» Your instructions: Once you find the line with "The width and height of the screenshot is (1568, 746)." in the entries below, return exactly every line from it through the line with "Given: Click the Share arrow icon".

====== Given data

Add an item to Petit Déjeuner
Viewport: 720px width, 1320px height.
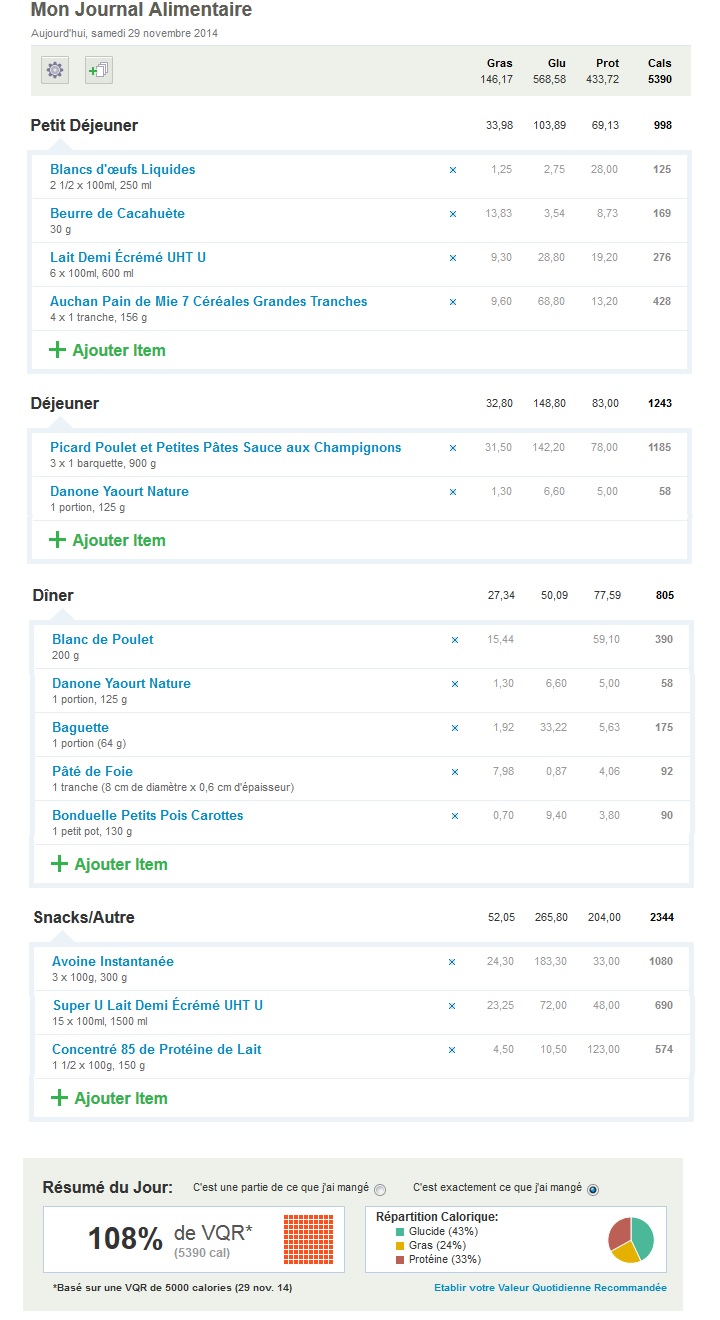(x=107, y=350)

============
====== Given data

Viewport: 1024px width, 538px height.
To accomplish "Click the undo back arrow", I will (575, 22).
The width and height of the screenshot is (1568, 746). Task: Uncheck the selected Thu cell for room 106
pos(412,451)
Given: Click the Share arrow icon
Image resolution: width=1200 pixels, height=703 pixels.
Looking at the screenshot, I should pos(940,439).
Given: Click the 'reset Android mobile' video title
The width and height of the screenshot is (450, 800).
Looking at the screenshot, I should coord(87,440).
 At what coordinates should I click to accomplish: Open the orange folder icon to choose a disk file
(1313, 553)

============

» Task response:
The width and height of the screenshot is (1568, 746). Task: Uncheck the selected Thu cell for room 106
pos(412,451)
Given: Click the Share arrow icon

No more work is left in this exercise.